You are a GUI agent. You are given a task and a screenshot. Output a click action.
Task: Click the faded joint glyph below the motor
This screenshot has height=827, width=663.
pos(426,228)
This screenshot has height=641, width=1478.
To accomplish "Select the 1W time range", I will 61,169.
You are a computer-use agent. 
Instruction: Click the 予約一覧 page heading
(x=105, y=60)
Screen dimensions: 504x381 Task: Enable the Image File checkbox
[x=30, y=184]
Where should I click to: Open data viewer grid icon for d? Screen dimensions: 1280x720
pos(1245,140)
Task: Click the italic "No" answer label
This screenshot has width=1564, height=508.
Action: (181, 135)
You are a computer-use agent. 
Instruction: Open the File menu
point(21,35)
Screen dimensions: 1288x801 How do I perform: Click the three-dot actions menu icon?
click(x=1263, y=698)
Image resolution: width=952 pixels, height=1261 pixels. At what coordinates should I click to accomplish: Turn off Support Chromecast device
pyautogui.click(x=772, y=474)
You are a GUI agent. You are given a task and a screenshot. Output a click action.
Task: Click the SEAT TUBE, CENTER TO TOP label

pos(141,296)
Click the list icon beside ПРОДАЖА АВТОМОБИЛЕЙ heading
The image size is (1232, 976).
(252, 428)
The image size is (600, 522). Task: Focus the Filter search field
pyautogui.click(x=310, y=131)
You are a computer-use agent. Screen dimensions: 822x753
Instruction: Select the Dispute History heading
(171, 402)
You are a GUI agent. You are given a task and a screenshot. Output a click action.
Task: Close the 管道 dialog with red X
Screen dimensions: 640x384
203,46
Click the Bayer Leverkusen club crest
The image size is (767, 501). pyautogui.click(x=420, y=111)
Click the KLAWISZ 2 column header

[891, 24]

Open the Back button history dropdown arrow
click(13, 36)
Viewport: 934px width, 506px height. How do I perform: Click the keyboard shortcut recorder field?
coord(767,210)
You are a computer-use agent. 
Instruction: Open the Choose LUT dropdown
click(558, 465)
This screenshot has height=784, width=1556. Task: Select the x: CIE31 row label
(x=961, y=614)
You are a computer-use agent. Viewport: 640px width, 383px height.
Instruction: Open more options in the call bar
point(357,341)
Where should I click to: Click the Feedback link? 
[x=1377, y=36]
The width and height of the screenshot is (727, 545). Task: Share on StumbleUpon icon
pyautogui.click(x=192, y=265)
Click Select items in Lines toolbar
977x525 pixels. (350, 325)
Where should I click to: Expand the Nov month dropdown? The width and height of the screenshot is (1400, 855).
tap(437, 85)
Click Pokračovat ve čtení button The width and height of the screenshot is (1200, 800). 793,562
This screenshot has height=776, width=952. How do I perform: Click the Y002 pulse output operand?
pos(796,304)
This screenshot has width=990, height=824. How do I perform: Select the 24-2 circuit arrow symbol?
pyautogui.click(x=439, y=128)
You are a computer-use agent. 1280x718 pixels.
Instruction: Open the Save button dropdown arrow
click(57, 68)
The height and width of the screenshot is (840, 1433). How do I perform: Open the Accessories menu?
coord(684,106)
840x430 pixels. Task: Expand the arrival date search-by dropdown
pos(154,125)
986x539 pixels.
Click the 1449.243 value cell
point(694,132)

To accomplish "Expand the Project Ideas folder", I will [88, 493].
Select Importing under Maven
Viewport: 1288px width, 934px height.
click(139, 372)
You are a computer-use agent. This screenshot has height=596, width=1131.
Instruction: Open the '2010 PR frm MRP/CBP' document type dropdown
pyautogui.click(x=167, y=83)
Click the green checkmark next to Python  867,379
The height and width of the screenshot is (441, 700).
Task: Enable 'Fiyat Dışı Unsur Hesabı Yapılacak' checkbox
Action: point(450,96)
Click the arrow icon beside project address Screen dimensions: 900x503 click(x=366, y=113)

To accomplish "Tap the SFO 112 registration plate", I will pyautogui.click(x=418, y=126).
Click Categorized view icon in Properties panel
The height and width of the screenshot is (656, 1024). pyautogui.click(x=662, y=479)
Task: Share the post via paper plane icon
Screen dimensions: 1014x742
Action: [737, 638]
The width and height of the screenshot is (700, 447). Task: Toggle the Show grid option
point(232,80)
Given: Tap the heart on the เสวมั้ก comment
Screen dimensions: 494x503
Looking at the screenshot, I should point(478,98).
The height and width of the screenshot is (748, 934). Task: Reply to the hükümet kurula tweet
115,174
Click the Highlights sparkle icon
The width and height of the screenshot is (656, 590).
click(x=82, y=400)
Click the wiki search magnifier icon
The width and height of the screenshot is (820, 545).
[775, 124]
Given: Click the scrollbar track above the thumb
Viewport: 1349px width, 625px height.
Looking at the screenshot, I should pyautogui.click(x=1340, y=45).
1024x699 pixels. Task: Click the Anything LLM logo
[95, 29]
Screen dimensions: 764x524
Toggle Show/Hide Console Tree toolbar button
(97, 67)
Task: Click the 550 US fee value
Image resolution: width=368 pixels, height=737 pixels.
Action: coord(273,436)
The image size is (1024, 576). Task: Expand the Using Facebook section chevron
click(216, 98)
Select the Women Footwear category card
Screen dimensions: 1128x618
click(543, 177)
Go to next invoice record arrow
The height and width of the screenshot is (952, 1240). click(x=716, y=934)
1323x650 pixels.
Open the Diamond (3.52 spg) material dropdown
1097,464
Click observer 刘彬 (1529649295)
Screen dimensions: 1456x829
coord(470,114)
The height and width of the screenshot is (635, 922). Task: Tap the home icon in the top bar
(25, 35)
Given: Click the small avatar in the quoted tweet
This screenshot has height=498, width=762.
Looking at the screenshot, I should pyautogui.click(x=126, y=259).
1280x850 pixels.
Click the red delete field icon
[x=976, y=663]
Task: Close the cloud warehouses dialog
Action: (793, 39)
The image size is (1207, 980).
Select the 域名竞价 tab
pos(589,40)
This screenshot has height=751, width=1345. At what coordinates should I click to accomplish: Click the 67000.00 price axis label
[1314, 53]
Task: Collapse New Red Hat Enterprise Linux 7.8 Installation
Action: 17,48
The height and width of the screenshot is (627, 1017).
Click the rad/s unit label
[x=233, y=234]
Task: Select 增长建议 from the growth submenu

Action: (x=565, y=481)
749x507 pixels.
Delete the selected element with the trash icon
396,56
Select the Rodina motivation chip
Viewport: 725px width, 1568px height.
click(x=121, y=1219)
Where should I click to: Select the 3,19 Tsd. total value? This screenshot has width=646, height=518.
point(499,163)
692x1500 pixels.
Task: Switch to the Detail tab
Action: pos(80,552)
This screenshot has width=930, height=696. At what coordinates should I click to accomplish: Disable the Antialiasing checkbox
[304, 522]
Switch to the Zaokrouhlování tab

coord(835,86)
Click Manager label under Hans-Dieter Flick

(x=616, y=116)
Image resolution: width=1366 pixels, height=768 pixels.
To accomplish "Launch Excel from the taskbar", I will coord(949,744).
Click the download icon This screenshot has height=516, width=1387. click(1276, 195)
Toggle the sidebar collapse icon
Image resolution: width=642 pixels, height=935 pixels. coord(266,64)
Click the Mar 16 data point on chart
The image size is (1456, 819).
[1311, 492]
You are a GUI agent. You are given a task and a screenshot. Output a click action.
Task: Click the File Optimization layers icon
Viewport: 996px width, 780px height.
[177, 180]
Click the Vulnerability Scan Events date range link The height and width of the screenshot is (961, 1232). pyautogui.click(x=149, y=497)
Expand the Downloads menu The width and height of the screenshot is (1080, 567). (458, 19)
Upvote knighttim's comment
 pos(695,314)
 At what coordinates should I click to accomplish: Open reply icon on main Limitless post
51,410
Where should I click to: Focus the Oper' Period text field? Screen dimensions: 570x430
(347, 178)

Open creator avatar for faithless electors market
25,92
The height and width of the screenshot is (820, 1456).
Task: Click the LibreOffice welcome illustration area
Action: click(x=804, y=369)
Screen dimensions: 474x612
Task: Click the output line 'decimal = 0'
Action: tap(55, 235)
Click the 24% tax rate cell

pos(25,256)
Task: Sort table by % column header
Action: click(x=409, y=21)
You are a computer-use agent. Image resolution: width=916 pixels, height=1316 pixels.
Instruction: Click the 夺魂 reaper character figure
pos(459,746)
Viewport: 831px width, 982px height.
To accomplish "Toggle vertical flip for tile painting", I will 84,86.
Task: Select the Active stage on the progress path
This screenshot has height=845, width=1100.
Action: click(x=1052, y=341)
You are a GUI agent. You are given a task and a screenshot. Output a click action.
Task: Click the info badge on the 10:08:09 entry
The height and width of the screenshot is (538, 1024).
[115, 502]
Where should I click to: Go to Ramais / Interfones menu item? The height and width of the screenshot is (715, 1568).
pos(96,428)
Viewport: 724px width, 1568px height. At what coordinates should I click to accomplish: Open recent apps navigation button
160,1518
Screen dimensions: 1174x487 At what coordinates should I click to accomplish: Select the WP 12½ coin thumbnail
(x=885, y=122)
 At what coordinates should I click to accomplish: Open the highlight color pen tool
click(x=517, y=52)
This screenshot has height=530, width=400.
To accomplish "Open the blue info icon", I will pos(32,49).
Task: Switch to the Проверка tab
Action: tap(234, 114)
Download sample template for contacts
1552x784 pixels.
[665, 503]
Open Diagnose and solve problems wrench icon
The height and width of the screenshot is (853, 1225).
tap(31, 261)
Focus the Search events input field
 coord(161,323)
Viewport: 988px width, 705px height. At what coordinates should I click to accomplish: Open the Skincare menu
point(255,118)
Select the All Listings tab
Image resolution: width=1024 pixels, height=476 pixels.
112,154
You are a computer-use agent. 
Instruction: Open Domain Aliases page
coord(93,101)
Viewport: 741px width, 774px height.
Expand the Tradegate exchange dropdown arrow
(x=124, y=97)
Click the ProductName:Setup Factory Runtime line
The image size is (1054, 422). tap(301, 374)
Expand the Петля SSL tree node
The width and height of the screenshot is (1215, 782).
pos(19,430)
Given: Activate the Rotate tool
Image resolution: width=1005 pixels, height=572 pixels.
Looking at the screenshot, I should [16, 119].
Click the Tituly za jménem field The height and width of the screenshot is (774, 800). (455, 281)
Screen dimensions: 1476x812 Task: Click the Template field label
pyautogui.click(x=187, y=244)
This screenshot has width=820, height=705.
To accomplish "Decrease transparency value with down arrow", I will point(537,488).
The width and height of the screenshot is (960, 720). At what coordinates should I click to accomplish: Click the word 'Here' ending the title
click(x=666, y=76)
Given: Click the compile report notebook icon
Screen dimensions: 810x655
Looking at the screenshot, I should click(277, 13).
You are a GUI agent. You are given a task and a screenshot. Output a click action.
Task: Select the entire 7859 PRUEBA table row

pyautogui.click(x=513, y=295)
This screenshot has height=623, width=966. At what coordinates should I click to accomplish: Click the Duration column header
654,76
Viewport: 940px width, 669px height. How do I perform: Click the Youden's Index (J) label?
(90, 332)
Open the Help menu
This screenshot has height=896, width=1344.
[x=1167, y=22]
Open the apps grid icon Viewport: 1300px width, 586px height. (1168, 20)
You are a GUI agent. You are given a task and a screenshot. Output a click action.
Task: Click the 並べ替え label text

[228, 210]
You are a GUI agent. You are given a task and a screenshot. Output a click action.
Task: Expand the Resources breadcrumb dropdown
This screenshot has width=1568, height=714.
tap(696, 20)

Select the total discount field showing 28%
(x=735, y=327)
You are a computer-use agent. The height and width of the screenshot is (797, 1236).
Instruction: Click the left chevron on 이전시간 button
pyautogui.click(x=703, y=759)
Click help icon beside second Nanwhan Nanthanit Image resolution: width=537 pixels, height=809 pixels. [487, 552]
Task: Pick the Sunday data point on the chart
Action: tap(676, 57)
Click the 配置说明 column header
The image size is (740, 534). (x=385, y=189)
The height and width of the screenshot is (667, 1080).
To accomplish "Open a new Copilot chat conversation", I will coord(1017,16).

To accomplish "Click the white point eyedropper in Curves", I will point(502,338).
• • • •
### Requirement:
Your reply should hold every line from the data that contains "range", copied in full.

### Finished exercise:
To accomplish "Select the 1W time range", I will 61,169.
Click the Vulnerability Scan Events date range link The height and width of the screenshot is (961, 1232). pyautogui.click(x=149, y=497)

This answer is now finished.